= George Williams (musician) =

George Dale "The Fox" Williams (November 5, 1917 – April 17, 1988) was a musician, composer, and an arranger for a number of major big bands, including Jimmie Lunceford, Glenn Miller, Gene Krupa, Sonny Dunham, and Ray Anthony.

==Career==
He co-wrote and arranged the hit song "It Must Be Jelly ('Cause Jam Don't Shake like That)" with pianist Chummy MacGregor for Glenn Miller and "Gene's Boogie" with Gene Krupa. He arranged "Hamp's Boogie Woogie" for Lionel Hampton. He co-wrote with Ray Anthony his hit songs "Lackawanna Local" and "The Fox" and arranged "The Bunny Hop", co-written by Ray Anthony, and most of Anthony's recorded arrangements. He wrote arrangements for Harry James, Vaughn Monroe, Charlie Ventura, and his recording band, for which he produced two LPs and an EP in the late 1950s as a leader.

In addition, he arranged and conducted the music for Barbra Streisand's first commercial single, "Happy Days Are Here Again" (1962). Williams was a ghostwriter for the arrangements on Jackie Gleason's television show and arranged Gleason's albums in the 1950s and 1960s. Other performers for whom he wrote arrangements include: Count Basie, Mike Douglas, Les & Larry Elgart, Bobby Hackett and the Glenn Miller Orchestra.

== Discography ==
- The Fox in HiFi (Brunswick, 1955)
- Such Beautiful Music (RCA Victor, 1956)
- Swing Classics in Hi-Fi / Swing Classics in Stereo (United Artists, 1959)
- Put On Your Dancing Shoes (United Artists, 1960)

===As Arranger or conductor===
With Louis Bellson
- Big Band Jazz from the Summit (Roulette, 1962)

With Roy Eldridge
- Rockin' Chair (Clef, 1951)

==Sources==
- Flower, John (1972).

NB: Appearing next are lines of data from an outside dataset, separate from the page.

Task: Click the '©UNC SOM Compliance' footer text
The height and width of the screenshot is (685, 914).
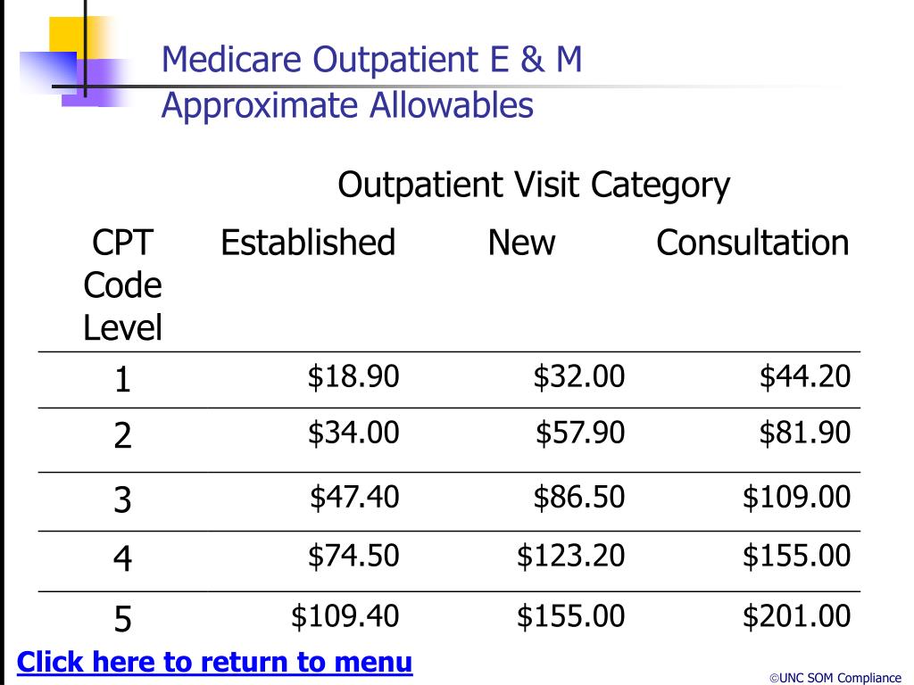Action: click(x=835, y=678)
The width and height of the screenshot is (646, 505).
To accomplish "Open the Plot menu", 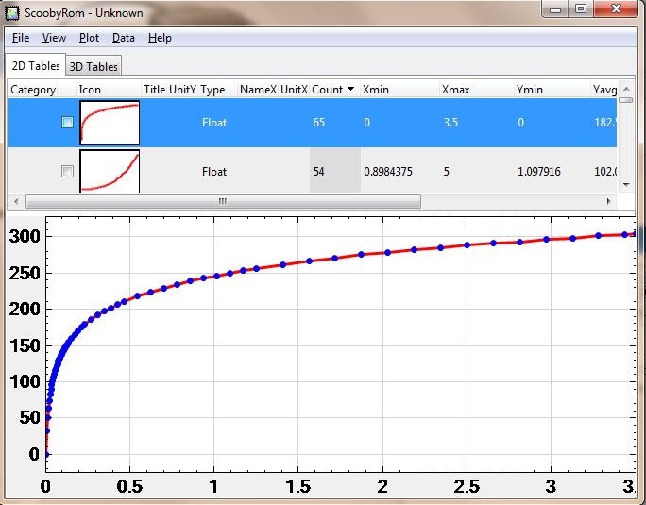I will point(89,38).
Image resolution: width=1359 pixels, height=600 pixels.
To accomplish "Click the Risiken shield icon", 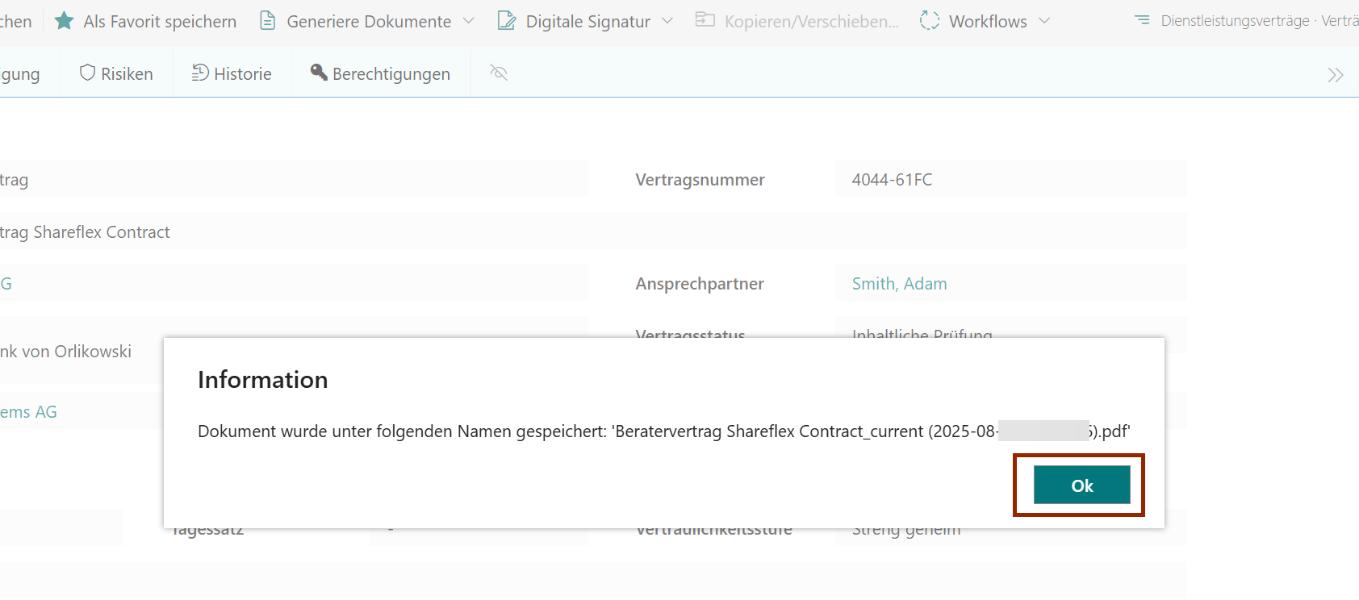I will 87,73.
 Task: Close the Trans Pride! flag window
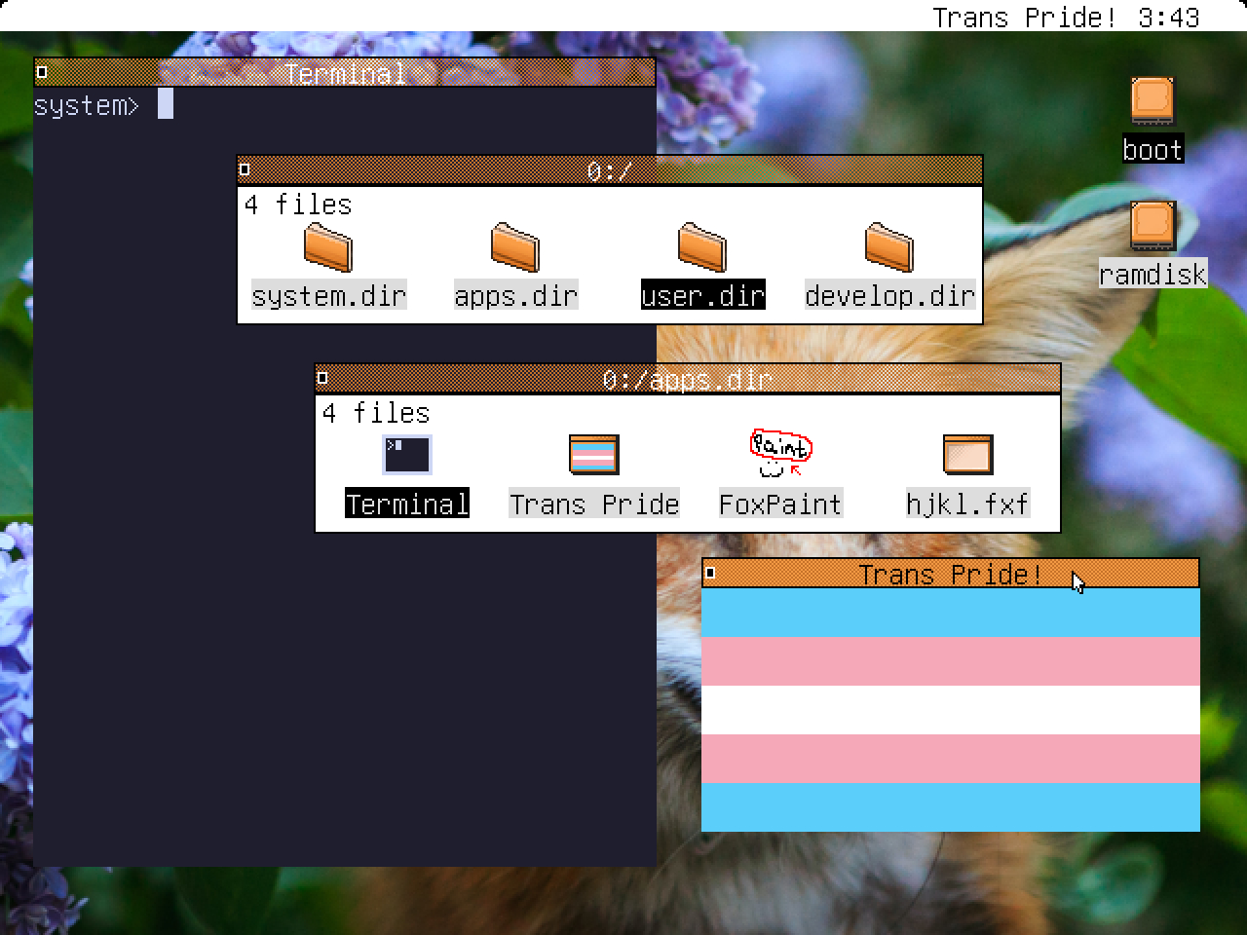point(710,573)
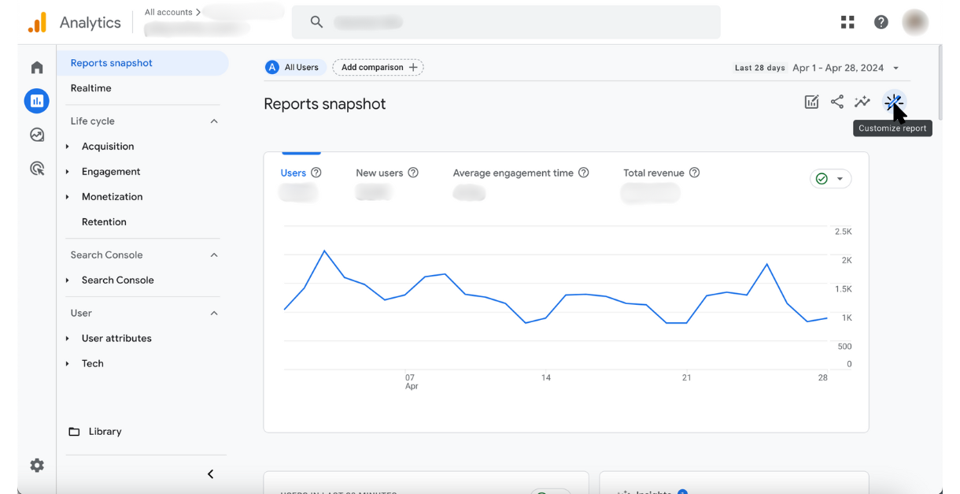The image size is (960, 494).
Task: Open the Admin settings gear
Action: 36,465
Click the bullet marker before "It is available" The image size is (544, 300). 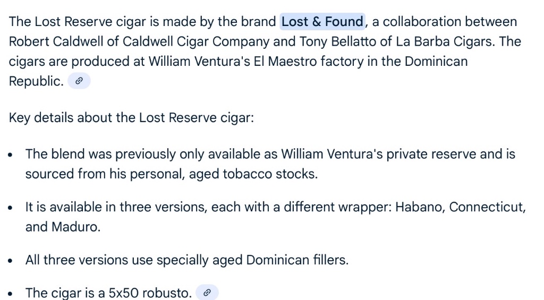pyautogui.click(x=11, y=208)
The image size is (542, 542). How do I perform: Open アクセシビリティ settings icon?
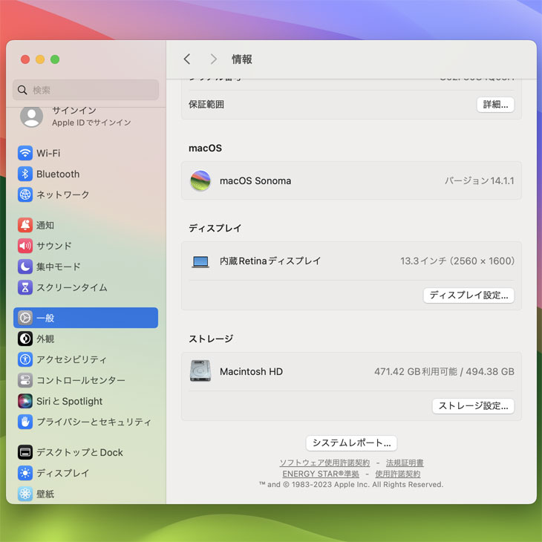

Moonlight Serenade: a bio-discography of the Glenn Miller Civilian Band. New Rochelle, NY: Arlington House. ISBN 0-87000-161-2.
- Miller, Glenn (1943). Glenn Miller's Method for Orchestral Arranging. New York: Mutual Music Society. ASIN: B0007DMEDQ
- Simon, George Thomas (1971). Simon Says. New York: Galahad. ISBN 0-88365-001-0.
- Simon, George Thomas (1980). Glenn Miller and His Orchestra. New York: Da Capo paperback. ISBN 0-306-80129-9.